Just in case North Korean dictator Kim Jong Un had any inkling that U.S. special forces didn’t have any counter measures in mind should he decide to act out,the Army general who oversees all American special forces said U.S. commandos are ready to conduct operations against any nuclear sites in the North if the need presented itself.
Army Gen. Raymond A. Thomas, who heads US Special Operations Command, told lawmakers on Tuesday that the United States has special operations forces permanently stationed in the Korean peninsula, The Washington Free Beacon reported.
Thomas said special operations preparation and training is a warfighting priority, and there were currently around 8,000 special operations troops deployed in more than 80 countries.
“We are actively pursuing a training path to ensure readiness for the entire range of contingency operations” where special operations forces could play a role, Thomas told the subcommittee, according to the Free Beacon.
And that includes weapons of mass destruction, he said.
Thomas added that his teams were looking at all aspects of our “force structure and capabilities” on the Korean Peninsula as well as across the region to maximize support for the U.S.
Thomas did not include details of any missions the commandos might carry out.
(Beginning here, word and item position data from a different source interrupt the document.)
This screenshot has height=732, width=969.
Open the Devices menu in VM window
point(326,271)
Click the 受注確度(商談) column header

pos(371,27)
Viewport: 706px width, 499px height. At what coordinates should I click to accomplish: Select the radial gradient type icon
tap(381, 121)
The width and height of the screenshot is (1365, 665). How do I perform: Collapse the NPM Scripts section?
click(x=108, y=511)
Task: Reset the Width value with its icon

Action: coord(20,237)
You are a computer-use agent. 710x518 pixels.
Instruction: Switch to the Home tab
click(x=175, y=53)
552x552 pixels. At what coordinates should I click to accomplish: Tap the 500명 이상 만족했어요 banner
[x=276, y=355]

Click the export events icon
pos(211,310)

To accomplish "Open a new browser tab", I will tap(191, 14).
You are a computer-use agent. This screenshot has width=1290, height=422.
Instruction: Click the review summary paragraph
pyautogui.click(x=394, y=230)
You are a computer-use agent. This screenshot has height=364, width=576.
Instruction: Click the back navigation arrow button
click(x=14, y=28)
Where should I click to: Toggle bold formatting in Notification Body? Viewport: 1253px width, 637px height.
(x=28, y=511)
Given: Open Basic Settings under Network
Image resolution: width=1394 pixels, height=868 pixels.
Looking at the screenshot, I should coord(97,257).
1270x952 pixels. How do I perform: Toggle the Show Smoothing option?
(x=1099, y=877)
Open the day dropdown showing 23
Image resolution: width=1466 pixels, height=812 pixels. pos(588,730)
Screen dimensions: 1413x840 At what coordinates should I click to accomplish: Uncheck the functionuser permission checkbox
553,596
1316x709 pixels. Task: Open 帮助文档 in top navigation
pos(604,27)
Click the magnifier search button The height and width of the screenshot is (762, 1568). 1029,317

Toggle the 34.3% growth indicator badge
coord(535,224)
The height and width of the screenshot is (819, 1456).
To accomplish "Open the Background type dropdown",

However, the Free Beacon reported that special forces troops “would be responsible for locating and destroying North Korean nuclear weapons and missile delivery systems, such as mobile missiles,” adding that they also would work to eliminate any attempts to move weapons out of the country.
Special operations commandos could also take out Kim or other regime leaders, according to the Free Beacon.
A defense official said that in the past, commandos have trained for operations that involve nuclear facilities, reactors and research centers, with some practice operations being performed on scale models of North Korean facilities. Special operations forces last trained in the mountainous regions of South Korea, while other training operations took place at sea.
This is not good news for Kim, who should back down while he still can.